A further insight on methyltestosterone metabolism: new evidences from in vitro and in vivo experiments.

Rationale Although the metabolism of methyltestosterone (MT) has been extensively studied since the 1950s by different techniques, the goal of this investigation was to study the hydroxylation in positions C2-, C4- and C6- after in vitro experiments and in vivo excretion studies analysed by GC/TOF and GC/MS/MS. The results could be influenced by the mass spectrometric analyser used. Methods Incubations were carried out with human liver microsomes and 6 enzymes belonging to cytochrome P450 family (CYP) using MT as substrate.
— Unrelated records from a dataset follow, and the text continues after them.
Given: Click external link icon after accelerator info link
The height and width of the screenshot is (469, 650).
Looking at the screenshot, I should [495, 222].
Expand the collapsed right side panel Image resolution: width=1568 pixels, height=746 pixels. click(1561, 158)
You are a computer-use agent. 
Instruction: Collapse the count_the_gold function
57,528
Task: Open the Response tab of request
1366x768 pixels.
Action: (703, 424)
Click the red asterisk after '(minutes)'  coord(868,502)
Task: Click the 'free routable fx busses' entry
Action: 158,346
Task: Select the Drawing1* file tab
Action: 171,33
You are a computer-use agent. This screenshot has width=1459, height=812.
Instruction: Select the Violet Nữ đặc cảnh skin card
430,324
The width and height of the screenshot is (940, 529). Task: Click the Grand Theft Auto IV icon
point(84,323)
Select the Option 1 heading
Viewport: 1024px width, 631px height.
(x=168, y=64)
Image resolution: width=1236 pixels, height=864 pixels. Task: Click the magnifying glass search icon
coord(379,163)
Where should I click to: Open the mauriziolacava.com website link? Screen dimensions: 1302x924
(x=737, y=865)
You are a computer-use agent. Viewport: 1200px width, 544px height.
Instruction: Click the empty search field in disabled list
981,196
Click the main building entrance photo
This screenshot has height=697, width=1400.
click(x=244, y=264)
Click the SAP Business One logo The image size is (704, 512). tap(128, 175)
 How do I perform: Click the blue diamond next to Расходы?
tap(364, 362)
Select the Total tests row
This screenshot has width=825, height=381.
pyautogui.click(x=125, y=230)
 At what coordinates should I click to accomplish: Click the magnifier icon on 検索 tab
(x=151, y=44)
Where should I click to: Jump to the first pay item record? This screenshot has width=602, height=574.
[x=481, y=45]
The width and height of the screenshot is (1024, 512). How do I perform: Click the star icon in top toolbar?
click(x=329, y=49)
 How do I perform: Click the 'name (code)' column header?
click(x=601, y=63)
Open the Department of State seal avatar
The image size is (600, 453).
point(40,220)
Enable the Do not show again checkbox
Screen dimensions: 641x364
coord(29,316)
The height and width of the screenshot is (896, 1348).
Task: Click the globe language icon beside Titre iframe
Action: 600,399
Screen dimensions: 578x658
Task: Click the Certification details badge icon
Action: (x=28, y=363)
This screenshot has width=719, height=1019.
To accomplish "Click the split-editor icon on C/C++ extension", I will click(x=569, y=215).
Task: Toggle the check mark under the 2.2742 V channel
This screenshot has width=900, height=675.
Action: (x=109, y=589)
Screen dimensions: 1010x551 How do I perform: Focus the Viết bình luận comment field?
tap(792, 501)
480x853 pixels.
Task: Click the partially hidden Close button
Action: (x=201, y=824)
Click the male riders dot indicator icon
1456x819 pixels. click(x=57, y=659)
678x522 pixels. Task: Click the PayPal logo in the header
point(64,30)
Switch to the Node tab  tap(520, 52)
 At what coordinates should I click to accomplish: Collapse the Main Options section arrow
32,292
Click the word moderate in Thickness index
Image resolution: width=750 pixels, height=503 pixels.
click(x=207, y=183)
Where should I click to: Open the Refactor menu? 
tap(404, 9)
The trimethylsilyl (TMS) derivatives of the samples were analysed by GC/TOF, and by GC/MS/MS once the correct MS/MS transitions had been selected, mainly for 6-hydroxy-MT (6-OH-MT) to avoid artefact interferences. A urinary excretion study was then performed after the administration of a 10 mg single oral dose of MT to a volunteer. Results The formation of hydroxylated metabolites of MT in the C6-, C4- and C2- positions after both in vitro and in vivo experiments was observed. Sample evaluation by GC/TOF showed an interference for 6-OH-MT that could only be resolved in GC/MS/MS by monitoring specific transitions. The transitory detection of these hydroxylated metabolites in urine agrees with previous investigations that had described this metabolic route as being of little significance. Conclusion In doping analysis, the formation of 4-hydroxy-methyltestosterone (oxymesterone) from methyltestosterone cannot be underestimated. Although it is only detected as a minor and short-term excretion metabolite, it cannot be overlooked as it was found in both in vitro and in vivo experiments. The use of a combination of different mass spectrometric instruments allowed reliable conclusions to be reached, and it was shown that special attention must be given to artefact formation.